The Chinese automaker acquired a body shop at Ford's Valencia facility to produce the compact EX2 electric crossover in Europe, avoiding an 18.8% import duty on China-made EVs.

Geely has acquired a production building at Ford's Valencia, Spain, assembly complex and plans to build the EX2 compact electric crossover there starting in 2026. The deal, reported as signed around May 6, 2026 by Automotive News, hands Geely the Body Shop 3 facility — formerly used for the Mondeo, Galaxy, and S-Max. The strategic motive is straightforward: manufacturing inside the EU lets Geely avoid the 18.8% countervailing duty the European Commission placed on Chinese-made battery electric vehicles in October 2024.

The EX2: a subcompact crossover aimed at Europe

The EX2 measures about 13.5 feet long — roughly Ford Puma territory — and is powered by a 114 hp (85 kW) motor drawing from a 39.4 kWh lithium iron phosphate (LFP) battery. Geely claims 325 km (roughly 200 miles) on the EU range-test standard (WLTP). In China the same vehicle sells as the Galaxy Xingyuan and moved around 465,000 units in 2025, making it Geely's best-selling domestic model.

The EX2 is set to reach the UK in 2026 as Geely's second model in that market after the EX5. Pricing has not been disclosed. One unresolved detail: the EX2 ships from Chinese factories with a GB/T charging port. Whether UK units will receive a native CCS2 connector or rely on an adapter has not been confirmed.

What Ford gets out of it

For Ford, the deal is partly about financial relief. European sales have been sliding, and the Valencia plant — capable of around 300,000 vehicles a year — currently builds only the Kuga. Selling off underused capacity generates cash while keeping the broader facility active.

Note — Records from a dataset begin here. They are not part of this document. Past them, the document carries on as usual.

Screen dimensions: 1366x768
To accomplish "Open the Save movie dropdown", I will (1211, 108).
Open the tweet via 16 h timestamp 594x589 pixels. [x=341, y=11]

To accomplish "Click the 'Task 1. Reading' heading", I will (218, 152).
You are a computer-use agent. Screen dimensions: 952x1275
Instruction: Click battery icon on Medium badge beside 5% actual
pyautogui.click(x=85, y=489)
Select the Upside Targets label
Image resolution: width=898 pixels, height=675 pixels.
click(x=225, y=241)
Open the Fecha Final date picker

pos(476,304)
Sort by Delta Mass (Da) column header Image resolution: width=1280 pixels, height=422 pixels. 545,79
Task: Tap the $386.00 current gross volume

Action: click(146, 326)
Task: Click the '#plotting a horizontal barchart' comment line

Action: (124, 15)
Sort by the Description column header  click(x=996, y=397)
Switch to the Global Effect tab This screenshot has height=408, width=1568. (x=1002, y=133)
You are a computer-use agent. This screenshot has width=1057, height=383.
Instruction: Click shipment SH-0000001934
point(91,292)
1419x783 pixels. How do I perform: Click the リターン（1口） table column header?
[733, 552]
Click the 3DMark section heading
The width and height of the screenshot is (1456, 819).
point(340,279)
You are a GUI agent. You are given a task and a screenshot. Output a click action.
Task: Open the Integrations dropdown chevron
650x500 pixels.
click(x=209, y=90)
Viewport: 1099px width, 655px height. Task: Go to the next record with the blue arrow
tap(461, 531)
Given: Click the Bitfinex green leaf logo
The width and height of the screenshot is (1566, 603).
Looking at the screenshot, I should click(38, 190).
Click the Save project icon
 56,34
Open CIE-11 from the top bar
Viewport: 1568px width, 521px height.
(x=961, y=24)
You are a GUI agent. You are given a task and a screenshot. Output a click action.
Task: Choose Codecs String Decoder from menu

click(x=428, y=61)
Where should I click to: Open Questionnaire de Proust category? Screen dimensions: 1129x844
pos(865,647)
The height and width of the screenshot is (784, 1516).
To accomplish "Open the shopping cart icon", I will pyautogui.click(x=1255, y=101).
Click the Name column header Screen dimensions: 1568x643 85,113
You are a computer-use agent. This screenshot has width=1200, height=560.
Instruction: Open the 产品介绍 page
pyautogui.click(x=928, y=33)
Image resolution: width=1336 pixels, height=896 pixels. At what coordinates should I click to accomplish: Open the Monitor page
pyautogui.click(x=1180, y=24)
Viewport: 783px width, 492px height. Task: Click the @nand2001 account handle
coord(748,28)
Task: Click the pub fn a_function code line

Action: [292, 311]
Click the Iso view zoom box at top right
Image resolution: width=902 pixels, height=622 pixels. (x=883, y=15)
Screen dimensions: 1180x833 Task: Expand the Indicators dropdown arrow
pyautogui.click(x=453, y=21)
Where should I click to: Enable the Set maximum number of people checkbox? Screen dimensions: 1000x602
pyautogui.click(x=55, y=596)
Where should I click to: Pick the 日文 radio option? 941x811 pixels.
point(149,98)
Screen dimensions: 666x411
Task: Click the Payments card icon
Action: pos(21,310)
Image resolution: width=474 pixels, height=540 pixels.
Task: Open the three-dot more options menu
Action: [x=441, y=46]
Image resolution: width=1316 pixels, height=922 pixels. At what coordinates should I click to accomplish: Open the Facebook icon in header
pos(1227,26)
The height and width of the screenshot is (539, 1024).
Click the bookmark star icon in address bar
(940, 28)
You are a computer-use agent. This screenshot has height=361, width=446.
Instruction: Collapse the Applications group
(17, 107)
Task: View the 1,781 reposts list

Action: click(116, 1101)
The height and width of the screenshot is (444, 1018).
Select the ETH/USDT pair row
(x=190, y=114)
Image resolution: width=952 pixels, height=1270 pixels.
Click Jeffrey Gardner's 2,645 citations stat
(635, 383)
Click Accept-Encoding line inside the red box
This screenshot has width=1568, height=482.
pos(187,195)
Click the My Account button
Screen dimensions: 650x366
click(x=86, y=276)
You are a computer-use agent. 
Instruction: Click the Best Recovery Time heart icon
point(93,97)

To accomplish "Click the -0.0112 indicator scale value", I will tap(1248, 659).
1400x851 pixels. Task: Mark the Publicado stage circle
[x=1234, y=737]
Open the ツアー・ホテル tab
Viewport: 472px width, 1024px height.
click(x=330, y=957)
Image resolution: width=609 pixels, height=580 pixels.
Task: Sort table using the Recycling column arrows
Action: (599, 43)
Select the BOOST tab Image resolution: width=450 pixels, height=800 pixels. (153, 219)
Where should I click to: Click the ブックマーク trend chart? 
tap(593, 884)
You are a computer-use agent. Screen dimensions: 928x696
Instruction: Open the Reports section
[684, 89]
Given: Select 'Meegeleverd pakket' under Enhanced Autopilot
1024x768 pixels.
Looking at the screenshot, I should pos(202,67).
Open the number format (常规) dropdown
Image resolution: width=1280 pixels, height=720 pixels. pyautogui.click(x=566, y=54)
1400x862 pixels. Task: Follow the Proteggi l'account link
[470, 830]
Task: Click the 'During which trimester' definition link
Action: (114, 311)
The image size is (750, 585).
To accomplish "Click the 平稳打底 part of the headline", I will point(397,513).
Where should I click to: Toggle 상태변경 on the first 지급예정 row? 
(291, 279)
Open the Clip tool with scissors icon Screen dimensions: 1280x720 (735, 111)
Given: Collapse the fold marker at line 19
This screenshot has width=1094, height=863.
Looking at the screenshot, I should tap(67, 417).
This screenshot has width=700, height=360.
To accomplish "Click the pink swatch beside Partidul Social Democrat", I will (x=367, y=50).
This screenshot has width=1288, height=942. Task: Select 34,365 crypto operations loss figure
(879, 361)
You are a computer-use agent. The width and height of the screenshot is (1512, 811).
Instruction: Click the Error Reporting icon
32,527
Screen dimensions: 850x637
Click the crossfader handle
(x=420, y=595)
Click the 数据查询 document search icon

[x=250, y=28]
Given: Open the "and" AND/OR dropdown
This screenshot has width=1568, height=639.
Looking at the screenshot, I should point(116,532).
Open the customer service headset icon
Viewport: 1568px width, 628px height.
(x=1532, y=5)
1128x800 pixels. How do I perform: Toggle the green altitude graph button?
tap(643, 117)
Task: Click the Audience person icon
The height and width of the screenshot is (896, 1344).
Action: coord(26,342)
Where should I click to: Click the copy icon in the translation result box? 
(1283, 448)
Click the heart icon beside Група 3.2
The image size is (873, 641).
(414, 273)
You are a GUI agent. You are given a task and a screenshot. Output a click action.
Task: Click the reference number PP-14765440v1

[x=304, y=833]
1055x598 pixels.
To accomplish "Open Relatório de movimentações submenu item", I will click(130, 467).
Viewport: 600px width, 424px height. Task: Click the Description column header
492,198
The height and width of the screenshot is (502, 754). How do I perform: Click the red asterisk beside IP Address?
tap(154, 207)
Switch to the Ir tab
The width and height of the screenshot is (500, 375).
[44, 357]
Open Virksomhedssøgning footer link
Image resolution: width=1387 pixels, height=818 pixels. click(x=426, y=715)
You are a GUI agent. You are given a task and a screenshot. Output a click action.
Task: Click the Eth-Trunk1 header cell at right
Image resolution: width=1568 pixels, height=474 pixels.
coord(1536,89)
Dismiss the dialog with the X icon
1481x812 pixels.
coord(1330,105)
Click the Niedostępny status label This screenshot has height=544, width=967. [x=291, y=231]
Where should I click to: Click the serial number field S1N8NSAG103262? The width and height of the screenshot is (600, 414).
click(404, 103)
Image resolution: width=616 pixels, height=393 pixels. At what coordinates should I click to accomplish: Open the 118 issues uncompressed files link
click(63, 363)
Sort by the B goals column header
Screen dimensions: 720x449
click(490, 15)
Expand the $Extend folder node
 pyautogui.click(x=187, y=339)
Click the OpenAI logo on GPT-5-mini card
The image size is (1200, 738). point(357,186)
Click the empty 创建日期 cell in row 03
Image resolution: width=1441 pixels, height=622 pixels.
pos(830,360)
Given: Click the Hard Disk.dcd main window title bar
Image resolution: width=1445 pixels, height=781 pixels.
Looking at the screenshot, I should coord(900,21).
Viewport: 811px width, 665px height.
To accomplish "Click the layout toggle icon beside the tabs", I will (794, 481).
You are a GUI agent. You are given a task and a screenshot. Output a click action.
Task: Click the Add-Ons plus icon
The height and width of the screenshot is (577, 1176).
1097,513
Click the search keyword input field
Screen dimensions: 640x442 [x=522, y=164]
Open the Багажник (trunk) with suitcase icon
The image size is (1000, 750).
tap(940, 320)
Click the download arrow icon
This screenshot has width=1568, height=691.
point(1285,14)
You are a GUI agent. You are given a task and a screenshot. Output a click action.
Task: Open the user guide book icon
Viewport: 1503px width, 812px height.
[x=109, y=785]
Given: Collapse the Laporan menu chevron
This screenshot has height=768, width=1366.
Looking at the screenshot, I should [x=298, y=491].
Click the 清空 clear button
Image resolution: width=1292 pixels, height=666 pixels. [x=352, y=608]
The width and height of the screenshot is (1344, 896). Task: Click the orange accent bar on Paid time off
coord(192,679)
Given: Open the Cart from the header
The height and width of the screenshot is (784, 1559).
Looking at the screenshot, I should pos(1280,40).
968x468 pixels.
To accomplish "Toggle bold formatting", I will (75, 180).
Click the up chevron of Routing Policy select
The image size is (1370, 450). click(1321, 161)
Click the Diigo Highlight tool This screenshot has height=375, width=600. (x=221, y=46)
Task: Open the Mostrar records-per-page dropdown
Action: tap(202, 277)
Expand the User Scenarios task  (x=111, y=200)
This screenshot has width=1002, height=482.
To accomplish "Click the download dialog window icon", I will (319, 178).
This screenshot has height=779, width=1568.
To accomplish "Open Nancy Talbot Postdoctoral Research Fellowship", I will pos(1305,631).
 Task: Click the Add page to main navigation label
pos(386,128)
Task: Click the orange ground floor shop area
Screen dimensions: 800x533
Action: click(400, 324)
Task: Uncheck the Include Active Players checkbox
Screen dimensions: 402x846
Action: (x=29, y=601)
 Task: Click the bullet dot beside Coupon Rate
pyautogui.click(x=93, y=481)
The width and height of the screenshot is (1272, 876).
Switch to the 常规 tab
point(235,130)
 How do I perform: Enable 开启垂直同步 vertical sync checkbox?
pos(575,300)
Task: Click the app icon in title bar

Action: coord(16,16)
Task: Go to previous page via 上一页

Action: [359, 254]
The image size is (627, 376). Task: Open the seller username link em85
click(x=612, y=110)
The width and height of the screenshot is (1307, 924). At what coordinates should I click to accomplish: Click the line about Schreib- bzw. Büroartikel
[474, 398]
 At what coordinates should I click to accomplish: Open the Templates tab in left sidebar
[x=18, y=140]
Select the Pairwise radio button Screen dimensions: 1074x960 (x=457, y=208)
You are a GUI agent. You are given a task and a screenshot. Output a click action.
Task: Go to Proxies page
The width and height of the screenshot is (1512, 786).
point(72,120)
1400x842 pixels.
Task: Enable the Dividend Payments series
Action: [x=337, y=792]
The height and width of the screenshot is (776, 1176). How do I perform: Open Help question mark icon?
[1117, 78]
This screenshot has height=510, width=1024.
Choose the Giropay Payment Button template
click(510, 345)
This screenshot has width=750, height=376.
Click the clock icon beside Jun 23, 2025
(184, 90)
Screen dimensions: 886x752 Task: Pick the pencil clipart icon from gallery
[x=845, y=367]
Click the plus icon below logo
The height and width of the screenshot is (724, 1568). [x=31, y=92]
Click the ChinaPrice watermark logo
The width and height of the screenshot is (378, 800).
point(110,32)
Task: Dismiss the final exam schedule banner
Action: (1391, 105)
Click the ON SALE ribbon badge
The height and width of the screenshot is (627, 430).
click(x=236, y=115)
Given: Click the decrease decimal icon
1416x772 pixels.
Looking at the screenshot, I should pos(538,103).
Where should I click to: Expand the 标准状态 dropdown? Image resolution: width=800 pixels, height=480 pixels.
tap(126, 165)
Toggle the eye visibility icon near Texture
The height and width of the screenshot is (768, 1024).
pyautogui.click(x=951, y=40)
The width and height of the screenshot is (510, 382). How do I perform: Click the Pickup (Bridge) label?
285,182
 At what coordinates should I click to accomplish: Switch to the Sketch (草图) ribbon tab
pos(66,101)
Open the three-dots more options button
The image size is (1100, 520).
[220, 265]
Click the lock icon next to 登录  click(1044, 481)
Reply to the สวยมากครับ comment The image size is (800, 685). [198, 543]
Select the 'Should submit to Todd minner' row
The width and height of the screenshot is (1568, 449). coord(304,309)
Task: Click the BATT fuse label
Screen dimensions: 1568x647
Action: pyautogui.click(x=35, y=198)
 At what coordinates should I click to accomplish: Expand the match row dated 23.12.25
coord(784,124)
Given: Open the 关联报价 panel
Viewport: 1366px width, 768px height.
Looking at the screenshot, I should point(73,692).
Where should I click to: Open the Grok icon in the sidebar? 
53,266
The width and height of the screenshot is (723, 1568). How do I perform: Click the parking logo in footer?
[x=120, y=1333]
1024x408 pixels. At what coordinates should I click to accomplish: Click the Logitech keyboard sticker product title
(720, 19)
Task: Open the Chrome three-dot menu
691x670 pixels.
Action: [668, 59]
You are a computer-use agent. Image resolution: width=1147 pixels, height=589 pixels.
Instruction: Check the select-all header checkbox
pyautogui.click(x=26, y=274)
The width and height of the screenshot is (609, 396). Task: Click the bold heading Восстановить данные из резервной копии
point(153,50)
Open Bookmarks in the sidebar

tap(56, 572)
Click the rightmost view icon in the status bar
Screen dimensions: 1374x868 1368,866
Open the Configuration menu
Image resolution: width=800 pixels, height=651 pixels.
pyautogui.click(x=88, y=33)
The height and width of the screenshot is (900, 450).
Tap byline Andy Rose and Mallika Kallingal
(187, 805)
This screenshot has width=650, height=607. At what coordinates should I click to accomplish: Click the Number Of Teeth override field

There's also a potential upside. Industry sources cited by Autocar suggest Geely and Ford are in advanced talks about co-developing a Ford-badged crossover on Geely's modular GEA architecture — the same platform that underpins the EX2 and supports both battery-electric and plug-in hybrid powertrains. Ford previously confirmed Valencia as the site for a Focus successor; the open question is whether that future model rides a Ford-owned platform or a shared Geely one. Ford already uses Volkswagen's MEB platform for the Mustang Mach-E's European Capri and Explorer variants, so outside partnerships are not new territory.

Why this matters beyond Europe

None of this directly affects the US market — the EX2 has no announced North American plans, and Geely-branded vehicles aren't sold here. But the Valencia deal illustrates how Section 301-style tariffs and their EU equivalents are reshaping where Chinese brands choose to build. Geely's move to localize production rather than absorb import costs is the same calculation other automakers are running globally — and the results will influence which EVs eventually compete for export slots to markets like the US.